For decades, microprocessor designers used the burgeoning number of transistors that could be squeezed onto each chip to boost computational horsepower. They did this by creating micro-processors that could carry out several operations at once—for example, fetching the next instruction from memory while the current one was being -executed. And chipmakers continually upped micro-processor clock rates, something the diminishing size of transistors readily allowed.
But around 2003, chipmakers found they could no longer reduce the operating voltage as sharply as they had in the past as they strived to make transistors smaller and faster. That in turn caused the amount of waste heat that had to be dissipated from each square milli-meter of silicon to go up. Eventually designers hit what they call the power wall, the limit on the amount of power a microprocessor chip could reasonably dissipate. After all, a laptop that burned your lap would be a tough sell.
Designers now accept that although transistors will still get smaller and more numerous on each chip, they aren't going to operate faster than they do today. (Indeed, peak clock speeds are lower now than they were five years ago.) And if you tried to incorporate all those transistors into one giant -microprocessor, you might well end up with a device that couldn't compute any faster than the chip it was replacing, which explains the shift to assembling them into multiple microprocessor cores instead. Although each core may have modest computational abilities, you'll have many of them at your disposal.
Such novel chips are called multicore microprocessors—or sometimes many-core microprocessors when a large number of cores are involved—to distinguish them from traditional single-core designs. In a sense, the core has become the new transistor, to borrow a phrase from Chris Rowen, president and chief technology officer of Tensilica, in Santa Clara, Calif. That is, from here on out, chip designers will concentrate on how to gang together lots of cores, just as the previous generation of microprocessor engineers thought about the circuitry they were creating at the level of individual transistors.

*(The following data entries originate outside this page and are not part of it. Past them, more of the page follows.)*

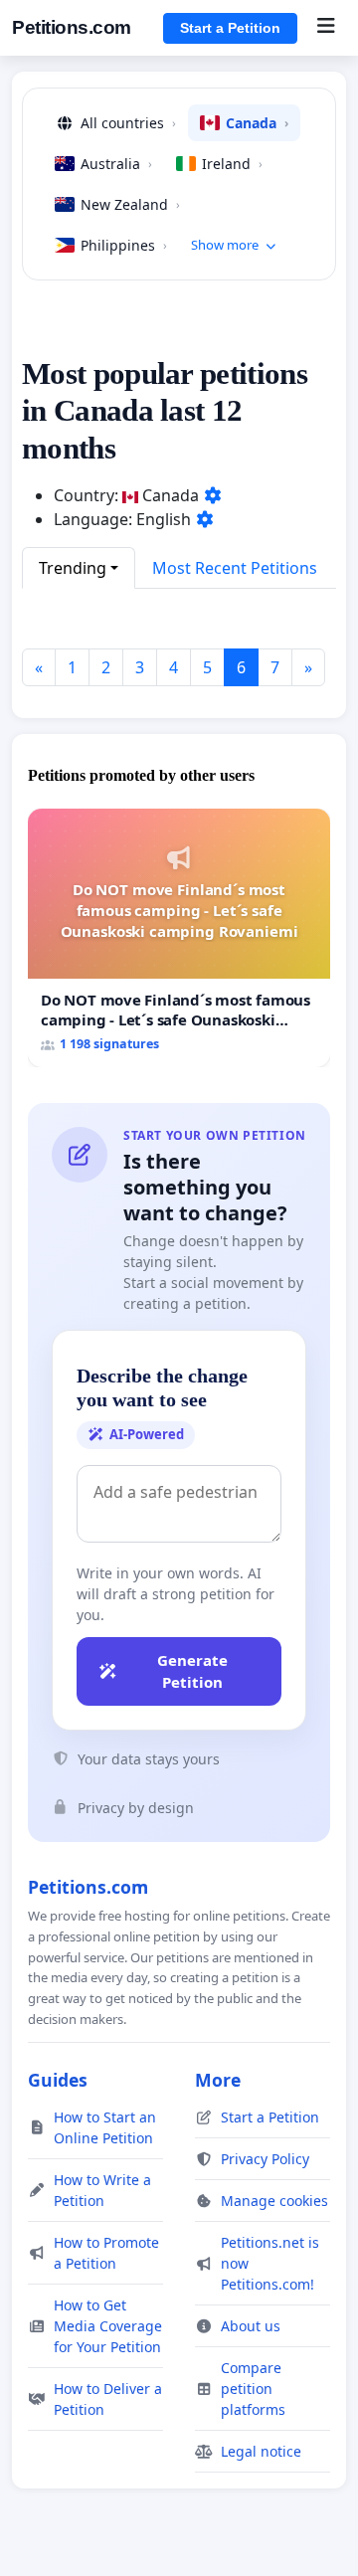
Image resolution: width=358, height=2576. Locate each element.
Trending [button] (72, 568)
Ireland (232, 163)
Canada (257, 122)
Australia (116, 163)
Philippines (124, 245)
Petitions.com (71, 27)
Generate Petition (192, 1671)
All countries (128, 122)
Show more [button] (225, 245)
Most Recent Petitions (234, 568)
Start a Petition (230, 28)
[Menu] (325, 28)
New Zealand (130, 204)
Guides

The trick will be to invent ways for programmers to write applications that exploit the increasing number of processors found on each chip without stretching the time needed to develop software or lowering its quality. Say your Hail Mary now, because this is not going to be easy.
When the president and CEO of Intel, Paul S. Otellini, announced in 2004 that his company would dedicate "all of our future product designs to multicore environments," why did he label this "a key inflection point for the industry"? The answer is clear to anyone familiar with the many now-defunct companies that bet their futures on the transition from single-core computers to systems with multiple processors working in parallel. Ardent, Convex, Encore, Floating Point Systems, Inmos, Kendall Square Research, MasPar, nCUBE, Sequent, Tandem, and Thinking Machines are just the most prominent names from a very long list of long-gone parallel hopefuls. Otellini was announcing that despite this sobering record, software applications in the future will run faster only if programmers can write parallel -programs for the kinds of multicore -microprocessors that Intel and other semiconductor companies have started shipping.